Hello Stephen,
On 2012/06/09 22:24, Stephen Farrell wrote:
Hi Björn,
On 06/08/2012 03:16 AM, Bjoern Hoehrmann wrote:
I think the requirement in RFC 4395 section 2.6 applies here, there are
text fields in 'ni' and 'nih' addresses, so there needs to be some dis-
cussion about I18N and IRI issues, or a statement that there are none,
or something along those lines. What if I want a non-ASCII host name in
them, for instance?
So what's reasonable here?
We're inheriting some definitions (authority, unreserved&
pct-encoded) from 3986 and I'd not like to break that, nor
would I like something that doesn't work with most libraries.
Any suggestions?
I shouldn't have missed I18N and IRI issues in my apps review.
For IDNs in the authority part, you are essentially safe because RFC
3986 says exactly how to handle this (%-encoding based on UTF-8;
alternatively punycode (A-Labels), for which library suppor may be
better than for the former).

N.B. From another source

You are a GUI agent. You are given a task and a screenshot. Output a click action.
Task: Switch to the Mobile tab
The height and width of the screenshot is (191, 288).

You don't have to say anything about this,
but you can say something if you think it's useful for implementers and
if it's limited to a non-normative pointer (to the last paragraph of
http://tools.ietf.org/html/rfc3986#section-3.2.2).
For the query part, you should put in the following text (or an equivalent):
For compatibility with IRIs, non-ASCII characters in the query part MUST
be encoded as UTF-8, and the resulting octets MUST be %-encoded (see
http://tools.ietf.org/html/rfc3986#section-2.1).
My understanding is that there's no danger for getting non-ASCII
characters in the path part, and that fragments are separate anyway.
Regards, Martin.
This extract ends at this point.